By Howard Wilkinson
The Cincinnati Enquirer
Beginning Dec. 29, Cincinnati's oldest link between the Kentucky and Ohio shores will temporarily be a one-way street.
For about three months, only the southbound lane of the Roebling Suspension Bridge will be open to vehicular traffic while crews make improvements to the Cincinnati side of the 137-year-old bridge - the older but smaller brother to engineer John A. Roebling's Brooklyn Bridge.
Vehicles won't be able to cross the bridge from Covington to Cincinnati.
Instead, they will be routed along Covington's Fourth Street to the Clay Wade Bailey Bridge, which empties onto Cincinnati's Second and Third streets.
The one-way traffic on the suspension bridge is expected to last until mid-March, said Cincinnati city architect Mark McKillip.

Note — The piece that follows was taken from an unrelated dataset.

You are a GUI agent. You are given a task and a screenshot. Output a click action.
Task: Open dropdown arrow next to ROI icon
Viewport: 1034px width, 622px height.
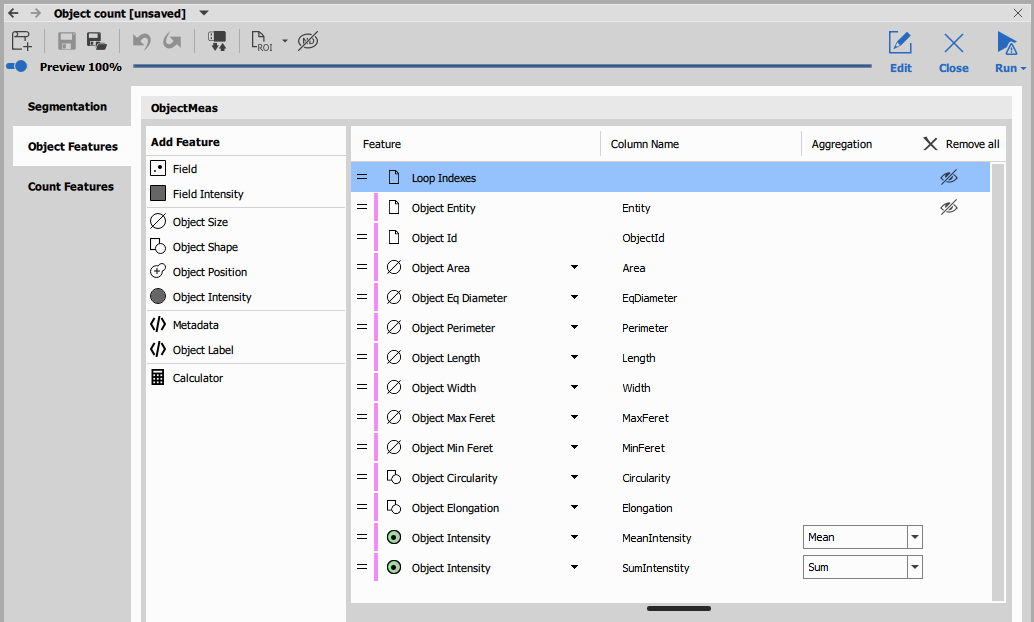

The purpose of the reconstruction project, McKillip said, is to connect the bridge roadway to the new Theodore M. Berry Way on the Cincinnati riverfront. It's a connection that city planners hope will eventually make it easy for northbound bridge motorists to get to a planned riverfront park.
Pedestrian traffic will be maintained during the construction, McKillip said, but detoured to a new set of stairs leading to riverfront Parking Lot D.